確かに君は此処に居た
「楽しかったよ!やっぱり学校っていいね」
「校舎の中と外を見たの?」
「うん、そーだね。3年生の校舎に行って伽夜のクラス見つけたかな。3-1とか最初入ったクラスだったからラッキーだった」
「そっか、そっか」
「あと、裏庭も見たよ」

裏庭。高等部の裏庭には噴水があり、花壇には季節ごとの花が咲く憩いの場だ。

「学校に噴水ってお洒落だよねえ。

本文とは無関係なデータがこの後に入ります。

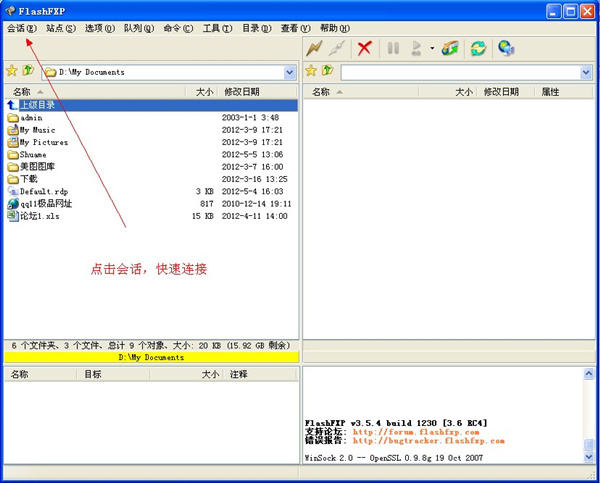Image resolution: width=600 pixels, height=483 pixels.
Task: Expand the D:\My Documents path dropdown
Action: coord(290,73)
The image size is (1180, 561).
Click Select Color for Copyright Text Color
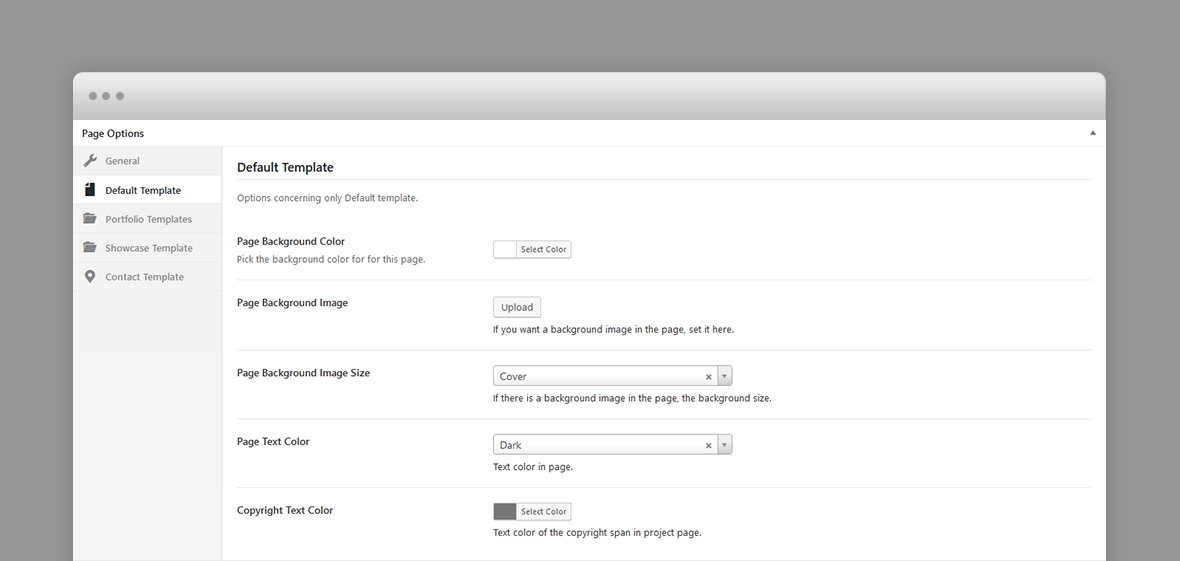pyautogui.click(x=543, y=511)
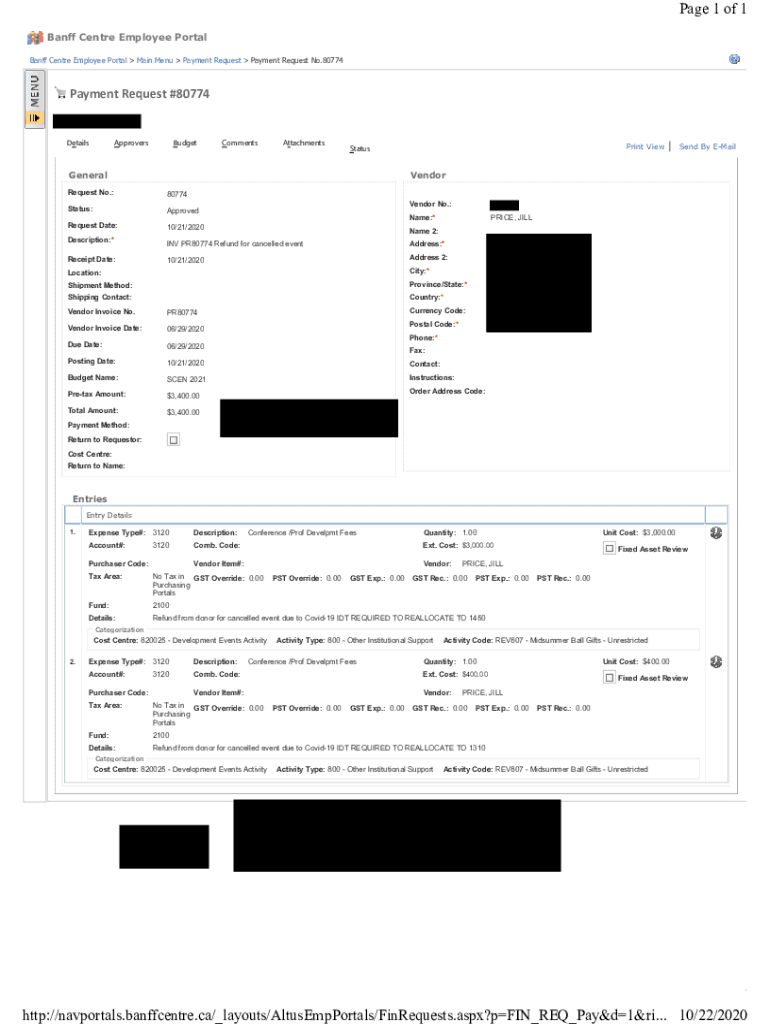Screen dimensions: 770x1024
Task: Click the help icon at top right
Action: (x=734, y=59)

あと紅葉が綺麗だった」

裏庭の一角は生徒らから『桜森』と呼ばれる桜木が多く植わった場所も有る。春になると、お花見スポットになるのだ。そして秋には葉が紅葉する。

「桜森にも行ったなんて…本当に学校を散策したんだね」
「散策は昔から好きなんだ。ほら、新しいモノや変わったモノを見つけたら嬉しいでしょ?得した気分になる」
「お得感かあ…じゃあ、そのうちここら辺をゆっくり散策する?ちょっと行ったら大きな公園とかショッピングモールとかあるし…」
「それ、いい考え!楽しみだな♪」

提案した案がよほど気にいったのか、明はいつもに増してにこにこと笑っている。そんな明の反応に嬉しさを感じつつ、伽夜はテーブルの上に置いた紙に視線を落とした。